Go through the entries below and return every line that contains "computer".
Material shown Block Start
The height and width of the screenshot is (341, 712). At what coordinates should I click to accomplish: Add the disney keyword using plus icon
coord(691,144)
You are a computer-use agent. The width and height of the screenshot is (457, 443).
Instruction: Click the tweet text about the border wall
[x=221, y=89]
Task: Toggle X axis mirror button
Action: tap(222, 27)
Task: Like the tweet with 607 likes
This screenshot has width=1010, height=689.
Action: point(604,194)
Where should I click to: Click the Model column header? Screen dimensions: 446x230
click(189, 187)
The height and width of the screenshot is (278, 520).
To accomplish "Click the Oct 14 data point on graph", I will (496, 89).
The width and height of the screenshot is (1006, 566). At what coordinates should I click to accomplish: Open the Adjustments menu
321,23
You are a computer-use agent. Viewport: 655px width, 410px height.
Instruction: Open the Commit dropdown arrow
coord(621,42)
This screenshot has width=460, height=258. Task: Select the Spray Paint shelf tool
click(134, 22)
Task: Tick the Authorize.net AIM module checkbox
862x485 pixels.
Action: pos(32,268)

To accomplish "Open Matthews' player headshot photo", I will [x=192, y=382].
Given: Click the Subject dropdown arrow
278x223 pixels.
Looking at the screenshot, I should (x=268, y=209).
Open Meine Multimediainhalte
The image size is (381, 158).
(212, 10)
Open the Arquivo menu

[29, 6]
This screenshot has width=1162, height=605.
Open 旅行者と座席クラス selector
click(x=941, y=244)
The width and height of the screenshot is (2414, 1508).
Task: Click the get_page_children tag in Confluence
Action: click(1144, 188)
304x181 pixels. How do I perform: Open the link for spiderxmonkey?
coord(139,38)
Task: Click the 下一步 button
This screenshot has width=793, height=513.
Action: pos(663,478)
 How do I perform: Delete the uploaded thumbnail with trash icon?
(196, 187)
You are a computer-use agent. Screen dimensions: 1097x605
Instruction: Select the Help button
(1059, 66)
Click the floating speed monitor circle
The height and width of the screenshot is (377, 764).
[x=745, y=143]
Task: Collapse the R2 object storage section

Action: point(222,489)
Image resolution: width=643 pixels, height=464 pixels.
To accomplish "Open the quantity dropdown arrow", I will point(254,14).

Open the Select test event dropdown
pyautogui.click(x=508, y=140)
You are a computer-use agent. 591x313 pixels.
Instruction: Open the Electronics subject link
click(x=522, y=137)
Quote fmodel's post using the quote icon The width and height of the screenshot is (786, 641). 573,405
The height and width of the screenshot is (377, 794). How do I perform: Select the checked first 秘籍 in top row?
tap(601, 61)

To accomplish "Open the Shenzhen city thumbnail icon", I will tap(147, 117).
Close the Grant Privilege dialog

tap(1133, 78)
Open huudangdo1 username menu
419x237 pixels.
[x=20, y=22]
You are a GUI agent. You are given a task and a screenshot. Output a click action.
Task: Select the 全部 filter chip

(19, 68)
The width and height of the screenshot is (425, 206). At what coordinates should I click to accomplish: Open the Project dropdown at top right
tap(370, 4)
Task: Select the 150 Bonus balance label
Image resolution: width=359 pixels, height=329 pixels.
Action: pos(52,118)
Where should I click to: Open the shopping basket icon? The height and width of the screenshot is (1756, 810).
Material shown Block End
▸ Exercise result:
You are a computer-use agent. The width and height of the screenshot is (457, 443).
You are a computer-use agent. Viewport: 655px width, 410px height.
You are a computer-use agent. Screen dimensions: 1097x605
You are a computer-use agent. 591x313 pixels.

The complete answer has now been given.